JEJAKMISTERI - Kita mulai ceritanya..

“Coba mas tanya.. nama kamu siapa?” Tanya Cahyo kepada seorang anak yang berada di hadapanya.
“Ningsih…”
Anak itu menjawab dengan tatapan tanpa ekspresi sedikitpun.

“Dek, nama kamu Tika.. Bapak ini ayahmu” Ucap Cahyo lagi, namun anak itu hanya menggeleng.

Cahyo kembali duduk bersama kami meninggalkan anak kecil itu lagi.
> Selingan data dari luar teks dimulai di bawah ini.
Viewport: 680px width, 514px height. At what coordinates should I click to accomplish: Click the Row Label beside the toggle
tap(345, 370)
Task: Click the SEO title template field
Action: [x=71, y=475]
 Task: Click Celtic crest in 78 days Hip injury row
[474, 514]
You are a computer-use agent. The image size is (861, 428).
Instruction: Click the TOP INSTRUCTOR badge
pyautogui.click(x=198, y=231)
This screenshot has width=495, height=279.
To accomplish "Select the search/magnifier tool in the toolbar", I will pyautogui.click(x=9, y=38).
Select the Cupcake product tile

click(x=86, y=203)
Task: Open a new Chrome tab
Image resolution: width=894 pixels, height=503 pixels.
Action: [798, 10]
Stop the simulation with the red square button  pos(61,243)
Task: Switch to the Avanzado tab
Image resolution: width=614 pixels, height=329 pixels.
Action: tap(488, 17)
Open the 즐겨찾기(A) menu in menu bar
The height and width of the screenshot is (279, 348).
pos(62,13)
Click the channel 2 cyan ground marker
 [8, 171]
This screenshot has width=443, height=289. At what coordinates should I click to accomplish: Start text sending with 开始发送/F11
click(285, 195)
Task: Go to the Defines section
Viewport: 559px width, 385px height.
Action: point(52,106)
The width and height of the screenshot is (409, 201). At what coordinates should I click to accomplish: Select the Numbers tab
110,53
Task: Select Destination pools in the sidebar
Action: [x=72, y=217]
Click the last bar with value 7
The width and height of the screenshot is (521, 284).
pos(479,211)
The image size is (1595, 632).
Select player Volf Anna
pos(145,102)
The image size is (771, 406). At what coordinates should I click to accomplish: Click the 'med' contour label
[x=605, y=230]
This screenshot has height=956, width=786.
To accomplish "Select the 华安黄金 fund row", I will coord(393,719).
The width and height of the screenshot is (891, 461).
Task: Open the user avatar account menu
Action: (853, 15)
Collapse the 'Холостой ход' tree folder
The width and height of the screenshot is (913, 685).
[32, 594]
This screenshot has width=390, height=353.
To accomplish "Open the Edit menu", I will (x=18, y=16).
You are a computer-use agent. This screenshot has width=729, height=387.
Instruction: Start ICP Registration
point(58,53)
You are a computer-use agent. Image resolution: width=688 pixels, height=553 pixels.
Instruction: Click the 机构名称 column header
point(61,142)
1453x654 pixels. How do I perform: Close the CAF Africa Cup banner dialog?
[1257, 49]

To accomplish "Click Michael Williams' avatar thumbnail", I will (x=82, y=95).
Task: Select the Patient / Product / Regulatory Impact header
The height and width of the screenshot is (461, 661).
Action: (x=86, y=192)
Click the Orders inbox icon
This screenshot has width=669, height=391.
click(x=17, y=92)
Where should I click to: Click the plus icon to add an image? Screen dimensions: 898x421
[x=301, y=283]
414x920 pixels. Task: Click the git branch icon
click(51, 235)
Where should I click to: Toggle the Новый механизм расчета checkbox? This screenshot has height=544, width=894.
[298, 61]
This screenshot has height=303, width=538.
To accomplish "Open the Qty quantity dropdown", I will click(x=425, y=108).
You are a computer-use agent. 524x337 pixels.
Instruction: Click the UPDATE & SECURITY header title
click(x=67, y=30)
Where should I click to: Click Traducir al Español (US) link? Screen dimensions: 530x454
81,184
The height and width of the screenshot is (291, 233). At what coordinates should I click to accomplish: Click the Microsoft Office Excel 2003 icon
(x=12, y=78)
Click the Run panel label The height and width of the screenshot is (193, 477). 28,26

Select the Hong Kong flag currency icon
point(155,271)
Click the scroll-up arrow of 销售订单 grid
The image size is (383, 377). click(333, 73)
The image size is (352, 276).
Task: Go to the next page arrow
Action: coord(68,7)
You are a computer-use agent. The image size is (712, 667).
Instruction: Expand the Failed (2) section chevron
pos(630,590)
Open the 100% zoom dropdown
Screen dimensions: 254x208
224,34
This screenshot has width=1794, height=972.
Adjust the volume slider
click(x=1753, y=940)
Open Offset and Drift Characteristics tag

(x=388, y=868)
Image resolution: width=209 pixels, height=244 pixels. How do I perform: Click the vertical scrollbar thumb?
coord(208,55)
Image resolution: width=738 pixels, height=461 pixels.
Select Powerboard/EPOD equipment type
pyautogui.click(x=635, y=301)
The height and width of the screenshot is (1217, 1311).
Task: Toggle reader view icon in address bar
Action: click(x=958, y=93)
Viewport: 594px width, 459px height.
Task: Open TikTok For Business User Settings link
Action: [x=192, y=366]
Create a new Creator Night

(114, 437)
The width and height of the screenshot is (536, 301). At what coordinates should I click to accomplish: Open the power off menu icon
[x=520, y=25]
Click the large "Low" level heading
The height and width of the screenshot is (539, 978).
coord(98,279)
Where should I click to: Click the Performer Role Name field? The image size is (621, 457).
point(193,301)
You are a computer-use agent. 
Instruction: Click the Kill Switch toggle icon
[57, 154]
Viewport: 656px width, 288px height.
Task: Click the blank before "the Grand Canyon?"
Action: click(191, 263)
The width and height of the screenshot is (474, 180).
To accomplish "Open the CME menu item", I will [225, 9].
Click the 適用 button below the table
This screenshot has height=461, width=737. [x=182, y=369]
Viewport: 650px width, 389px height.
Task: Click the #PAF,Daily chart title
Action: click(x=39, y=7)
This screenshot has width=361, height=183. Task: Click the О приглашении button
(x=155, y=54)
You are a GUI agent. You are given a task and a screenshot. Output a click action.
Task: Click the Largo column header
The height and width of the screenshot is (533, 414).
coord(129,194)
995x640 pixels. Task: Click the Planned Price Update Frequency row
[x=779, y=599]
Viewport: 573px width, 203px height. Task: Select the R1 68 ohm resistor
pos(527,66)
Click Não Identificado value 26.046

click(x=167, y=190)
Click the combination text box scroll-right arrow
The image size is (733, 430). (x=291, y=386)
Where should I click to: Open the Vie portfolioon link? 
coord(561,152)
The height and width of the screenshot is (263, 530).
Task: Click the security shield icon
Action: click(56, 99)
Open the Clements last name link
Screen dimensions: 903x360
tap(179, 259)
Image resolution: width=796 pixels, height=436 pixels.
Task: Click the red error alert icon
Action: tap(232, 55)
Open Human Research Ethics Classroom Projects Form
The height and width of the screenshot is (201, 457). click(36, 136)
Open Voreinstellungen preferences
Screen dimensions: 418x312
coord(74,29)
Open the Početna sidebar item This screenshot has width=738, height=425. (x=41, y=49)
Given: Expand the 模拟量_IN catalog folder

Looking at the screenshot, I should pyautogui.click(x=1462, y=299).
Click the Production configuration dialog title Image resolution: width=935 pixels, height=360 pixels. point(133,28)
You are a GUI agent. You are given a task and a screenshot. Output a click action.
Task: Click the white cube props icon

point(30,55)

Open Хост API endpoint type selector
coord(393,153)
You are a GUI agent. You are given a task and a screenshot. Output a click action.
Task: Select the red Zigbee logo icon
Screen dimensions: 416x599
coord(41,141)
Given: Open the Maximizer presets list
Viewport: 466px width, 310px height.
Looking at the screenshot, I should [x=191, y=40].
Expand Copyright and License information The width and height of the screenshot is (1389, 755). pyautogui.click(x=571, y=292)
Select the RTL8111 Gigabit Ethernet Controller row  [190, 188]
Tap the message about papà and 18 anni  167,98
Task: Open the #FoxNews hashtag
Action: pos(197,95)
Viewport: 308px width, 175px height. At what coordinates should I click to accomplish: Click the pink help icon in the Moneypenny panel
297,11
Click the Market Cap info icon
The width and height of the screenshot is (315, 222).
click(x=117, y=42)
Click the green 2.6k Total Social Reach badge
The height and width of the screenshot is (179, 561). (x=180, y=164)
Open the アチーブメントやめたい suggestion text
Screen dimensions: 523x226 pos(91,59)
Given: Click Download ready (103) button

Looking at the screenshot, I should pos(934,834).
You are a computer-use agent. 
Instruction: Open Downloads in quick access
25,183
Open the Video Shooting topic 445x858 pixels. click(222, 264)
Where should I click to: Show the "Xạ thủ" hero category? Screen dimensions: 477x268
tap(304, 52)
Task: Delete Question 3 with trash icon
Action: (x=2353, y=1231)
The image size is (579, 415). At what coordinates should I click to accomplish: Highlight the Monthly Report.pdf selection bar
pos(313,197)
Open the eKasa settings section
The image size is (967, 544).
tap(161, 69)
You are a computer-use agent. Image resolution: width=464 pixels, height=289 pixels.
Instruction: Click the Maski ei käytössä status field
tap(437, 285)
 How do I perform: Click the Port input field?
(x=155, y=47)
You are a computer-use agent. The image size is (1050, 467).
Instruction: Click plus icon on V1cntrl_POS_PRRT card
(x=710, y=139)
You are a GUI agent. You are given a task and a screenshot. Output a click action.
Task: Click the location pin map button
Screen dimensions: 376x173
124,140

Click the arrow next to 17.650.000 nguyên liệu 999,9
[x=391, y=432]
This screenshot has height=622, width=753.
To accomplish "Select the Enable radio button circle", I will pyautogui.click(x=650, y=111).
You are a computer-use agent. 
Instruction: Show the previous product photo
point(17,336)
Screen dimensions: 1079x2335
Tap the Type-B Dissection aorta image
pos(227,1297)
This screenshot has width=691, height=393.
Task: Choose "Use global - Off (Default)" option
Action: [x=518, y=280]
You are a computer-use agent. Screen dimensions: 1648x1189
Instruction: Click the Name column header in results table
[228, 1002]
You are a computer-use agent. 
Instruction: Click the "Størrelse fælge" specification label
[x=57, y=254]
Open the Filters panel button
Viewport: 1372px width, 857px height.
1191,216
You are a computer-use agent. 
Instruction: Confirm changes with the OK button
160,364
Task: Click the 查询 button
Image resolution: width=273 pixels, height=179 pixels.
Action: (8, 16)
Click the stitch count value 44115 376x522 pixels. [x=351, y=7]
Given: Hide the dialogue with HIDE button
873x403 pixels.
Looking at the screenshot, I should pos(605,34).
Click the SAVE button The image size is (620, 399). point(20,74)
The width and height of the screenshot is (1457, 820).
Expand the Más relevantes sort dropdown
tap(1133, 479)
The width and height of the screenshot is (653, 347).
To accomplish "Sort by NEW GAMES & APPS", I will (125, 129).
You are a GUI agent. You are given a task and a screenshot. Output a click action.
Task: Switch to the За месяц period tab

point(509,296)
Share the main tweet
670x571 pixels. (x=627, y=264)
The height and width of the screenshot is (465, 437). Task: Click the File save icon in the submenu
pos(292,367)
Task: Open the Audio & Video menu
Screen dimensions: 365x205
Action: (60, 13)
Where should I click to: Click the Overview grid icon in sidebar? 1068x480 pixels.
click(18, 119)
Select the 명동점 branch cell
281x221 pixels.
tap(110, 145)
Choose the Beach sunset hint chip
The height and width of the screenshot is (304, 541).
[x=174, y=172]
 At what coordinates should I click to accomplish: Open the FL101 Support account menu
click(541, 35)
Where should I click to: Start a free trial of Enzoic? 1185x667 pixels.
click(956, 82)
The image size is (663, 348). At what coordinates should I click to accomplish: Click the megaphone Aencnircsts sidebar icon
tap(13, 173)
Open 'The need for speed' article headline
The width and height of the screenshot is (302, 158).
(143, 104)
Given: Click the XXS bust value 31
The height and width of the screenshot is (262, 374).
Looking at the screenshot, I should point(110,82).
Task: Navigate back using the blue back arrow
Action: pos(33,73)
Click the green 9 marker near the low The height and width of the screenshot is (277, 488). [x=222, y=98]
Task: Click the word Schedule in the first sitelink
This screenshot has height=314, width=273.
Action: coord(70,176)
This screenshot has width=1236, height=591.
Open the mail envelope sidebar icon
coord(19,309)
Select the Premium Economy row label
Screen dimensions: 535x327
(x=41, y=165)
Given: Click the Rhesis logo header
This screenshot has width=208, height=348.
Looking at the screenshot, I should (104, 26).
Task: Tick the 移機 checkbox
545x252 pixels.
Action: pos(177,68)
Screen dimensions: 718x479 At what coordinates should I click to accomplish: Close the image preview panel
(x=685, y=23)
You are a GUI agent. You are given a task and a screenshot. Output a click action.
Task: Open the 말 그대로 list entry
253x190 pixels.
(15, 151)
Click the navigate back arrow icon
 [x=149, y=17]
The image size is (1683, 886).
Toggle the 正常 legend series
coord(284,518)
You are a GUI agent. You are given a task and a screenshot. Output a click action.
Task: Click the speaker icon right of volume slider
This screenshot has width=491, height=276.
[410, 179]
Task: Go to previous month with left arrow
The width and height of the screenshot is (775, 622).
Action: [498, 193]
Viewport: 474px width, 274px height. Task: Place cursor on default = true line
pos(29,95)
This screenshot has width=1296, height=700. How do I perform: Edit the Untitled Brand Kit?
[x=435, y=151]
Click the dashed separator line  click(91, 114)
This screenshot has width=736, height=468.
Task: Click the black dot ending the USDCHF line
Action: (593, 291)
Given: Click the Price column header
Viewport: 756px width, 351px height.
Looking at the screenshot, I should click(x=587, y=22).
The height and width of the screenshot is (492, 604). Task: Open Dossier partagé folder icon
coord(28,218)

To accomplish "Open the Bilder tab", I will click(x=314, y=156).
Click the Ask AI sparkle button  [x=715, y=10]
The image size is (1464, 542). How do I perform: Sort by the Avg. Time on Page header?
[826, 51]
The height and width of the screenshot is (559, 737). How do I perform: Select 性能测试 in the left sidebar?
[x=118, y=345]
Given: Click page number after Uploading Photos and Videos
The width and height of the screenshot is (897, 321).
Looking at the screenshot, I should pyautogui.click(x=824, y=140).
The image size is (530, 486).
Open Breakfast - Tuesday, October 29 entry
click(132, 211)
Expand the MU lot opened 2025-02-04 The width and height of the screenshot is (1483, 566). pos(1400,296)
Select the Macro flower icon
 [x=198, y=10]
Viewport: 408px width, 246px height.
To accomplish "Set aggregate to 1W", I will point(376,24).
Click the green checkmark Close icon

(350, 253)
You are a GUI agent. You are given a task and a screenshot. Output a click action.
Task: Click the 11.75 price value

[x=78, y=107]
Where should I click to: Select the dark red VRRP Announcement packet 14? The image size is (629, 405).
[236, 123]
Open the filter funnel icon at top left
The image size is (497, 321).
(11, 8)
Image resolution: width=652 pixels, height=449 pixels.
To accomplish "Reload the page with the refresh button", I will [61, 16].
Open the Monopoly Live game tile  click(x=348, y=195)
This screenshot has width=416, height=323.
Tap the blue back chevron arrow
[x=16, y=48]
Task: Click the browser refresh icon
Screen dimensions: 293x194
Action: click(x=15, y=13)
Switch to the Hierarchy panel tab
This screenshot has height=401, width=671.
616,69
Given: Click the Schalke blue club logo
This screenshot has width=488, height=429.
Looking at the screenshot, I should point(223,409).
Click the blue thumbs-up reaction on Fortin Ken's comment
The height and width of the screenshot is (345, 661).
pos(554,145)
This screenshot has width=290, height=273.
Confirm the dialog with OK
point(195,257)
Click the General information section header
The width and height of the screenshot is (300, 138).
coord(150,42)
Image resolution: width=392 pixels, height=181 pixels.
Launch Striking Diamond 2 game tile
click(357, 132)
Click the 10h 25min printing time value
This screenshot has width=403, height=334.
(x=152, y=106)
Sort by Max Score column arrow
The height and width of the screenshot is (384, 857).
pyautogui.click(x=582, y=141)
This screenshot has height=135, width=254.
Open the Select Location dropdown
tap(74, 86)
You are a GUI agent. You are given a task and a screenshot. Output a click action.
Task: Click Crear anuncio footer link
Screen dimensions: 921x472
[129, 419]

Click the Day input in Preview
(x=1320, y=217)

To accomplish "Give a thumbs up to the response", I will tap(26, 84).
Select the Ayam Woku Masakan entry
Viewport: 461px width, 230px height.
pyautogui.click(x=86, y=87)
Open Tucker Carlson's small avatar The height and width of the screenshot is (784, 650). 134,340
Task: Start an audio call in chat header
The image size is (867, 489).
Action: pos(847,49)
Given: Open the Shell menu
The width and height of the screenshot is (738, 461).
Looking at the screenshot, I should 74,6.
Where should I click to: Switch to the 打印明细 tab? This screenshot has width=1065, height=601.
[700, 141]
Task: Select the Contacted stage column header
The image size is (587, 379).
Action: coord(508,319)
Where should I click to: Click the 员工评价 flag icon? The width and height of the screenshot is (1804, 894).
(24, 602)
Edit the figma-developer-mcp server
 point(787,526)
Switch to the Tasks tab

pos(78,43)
“Mohon maaf ya mas, seharusnya kami tidak pantas meminta tolong Mas Danan dan Mas Cahyo setelah semua kejadian di desa itu” Ucap ayah dari anak itu.

“Pak Gito... kalau kami sudah datang kesini berarti kami sudah siap membantu, tidak usah sungkan lagi” Jawabku.

“Kulo nuwun!”
Terdengar suara seseorang yang ku kenal telah sampai di depan pintu rumah dan melepas sandalnya yang lusuh.

“M..monggo pak, silahkan masuk” Ucap Pak Gito.

“Paklek kok ikutan kesini?“ Tanya Cahyo dengan wajah yang sudah kutahu bersiap untuk meledek Paklek.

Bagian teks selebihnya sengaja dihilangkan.